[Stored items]
────────────────────

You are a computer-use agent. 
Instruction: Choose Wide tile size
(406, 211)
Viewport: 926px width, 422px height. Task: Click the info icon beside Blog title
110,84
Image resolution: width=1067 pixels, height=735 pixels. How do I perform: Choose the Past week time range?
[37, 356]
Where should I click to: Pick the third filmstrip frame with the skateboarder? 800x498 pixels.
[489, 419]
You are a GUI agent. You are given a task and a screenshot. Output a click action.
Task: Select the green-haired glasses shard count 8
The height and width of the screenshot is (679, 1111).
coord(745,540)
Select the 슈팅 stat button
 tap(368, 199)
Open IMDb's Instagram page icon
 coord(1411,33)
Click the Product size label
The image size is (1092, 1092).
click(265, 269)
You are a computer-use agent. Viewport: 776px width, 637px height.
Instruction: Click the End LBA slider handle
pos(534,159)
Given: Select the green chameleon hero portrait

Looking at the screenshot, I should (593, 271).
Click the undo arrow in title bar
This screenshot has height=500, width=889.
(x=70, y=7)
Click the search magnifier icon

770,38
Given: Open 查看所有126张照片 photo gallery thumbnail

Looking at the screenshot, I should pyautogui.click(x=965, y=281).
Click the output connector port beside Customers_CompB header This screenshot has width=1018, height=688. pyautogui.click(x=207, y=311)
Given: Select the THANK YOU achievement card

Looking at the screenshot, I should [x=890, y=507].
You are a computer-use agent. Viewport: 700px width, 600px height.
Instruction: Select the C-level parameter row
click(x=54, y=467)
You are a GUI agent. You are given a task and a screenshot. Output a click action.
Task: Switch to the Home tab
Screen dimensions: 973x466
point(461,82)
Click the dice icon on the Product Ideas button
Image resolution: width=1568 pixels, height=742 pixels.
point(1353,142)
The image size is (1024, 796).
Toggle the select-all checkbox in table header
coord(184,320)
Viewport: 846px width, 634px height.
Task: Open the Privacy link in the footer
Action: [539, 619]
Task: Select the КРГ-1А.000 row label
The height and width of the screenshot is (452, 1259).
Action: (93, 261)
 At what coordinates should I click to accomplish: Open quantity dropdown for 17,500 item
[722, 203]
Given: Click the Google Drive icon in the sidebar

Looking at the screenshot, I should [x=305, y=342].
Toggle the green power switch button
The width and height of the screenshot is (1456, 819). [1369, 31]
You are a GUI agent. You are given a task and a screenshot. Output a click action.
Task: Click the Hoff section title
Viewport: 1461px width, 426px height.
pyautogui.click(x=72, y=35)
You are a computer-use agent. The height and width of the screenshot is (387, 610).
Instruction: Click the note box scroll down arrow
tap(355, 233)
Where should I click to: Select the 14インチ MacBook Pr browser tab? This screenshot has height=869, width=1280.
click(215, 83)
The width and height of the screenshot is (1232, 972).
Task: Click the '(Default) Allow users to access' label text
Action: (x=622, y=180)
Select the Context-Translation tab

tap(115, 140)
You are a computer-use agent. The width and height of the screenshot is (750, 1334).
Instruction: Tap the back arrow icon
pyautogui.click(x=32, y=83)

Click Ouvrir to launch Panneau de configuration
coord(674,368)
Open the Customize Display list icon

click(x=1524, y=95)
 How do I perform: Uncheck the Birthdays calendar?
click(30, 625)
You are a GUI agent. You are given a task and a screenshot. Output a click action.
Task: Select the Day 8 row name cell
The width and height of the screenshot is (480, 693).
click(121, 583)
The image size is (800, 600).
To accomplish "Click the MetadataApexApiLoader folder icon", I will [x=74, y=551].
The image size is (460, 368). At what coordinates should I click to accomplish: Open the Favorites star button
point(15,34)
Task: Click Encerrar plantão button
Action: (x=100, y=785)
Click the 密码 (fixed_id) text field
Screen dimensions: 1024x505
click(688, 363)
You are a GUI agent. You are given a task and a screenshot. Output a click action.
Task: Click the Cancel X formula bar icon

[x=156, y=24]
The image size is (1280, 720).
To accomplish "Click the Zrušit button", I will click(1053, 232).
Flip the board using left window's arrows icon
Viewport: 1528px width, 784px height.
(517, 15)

────────────────────

PROBLEM TO WORK ON: After finding the line that contains "The image size is (800, 600)." in the records above, copy that line and each one after it exactly, through the final line.

RESPONSE:
The image size is (800, 600).
To accomplish "Click the MetadataApexApiLoader folder icon", I will [x=74, y=551].
The image size is (460, 368). At what coordinates should I click to accomplish: Open the Favorites star button
point(15,34)
Task: Click Encerrar plantão button
Action: (x=100, y=785)
Click the 密码 (fixed_id) text field
Screen dimensions: 1024x505
click(688, 363)
You are a GUI agent. You are given a task and a screenshot. Output a click action.
Task: Click the Cancel X formula bar icon

[x=156, y=24]
The image size is (1280, 720).
To accomplish "Click the Zrušit button", I will click(1053, 232).
Flip the board using left window's arrows icon
Viewport: 1528px width, 784px height.
(517, 15)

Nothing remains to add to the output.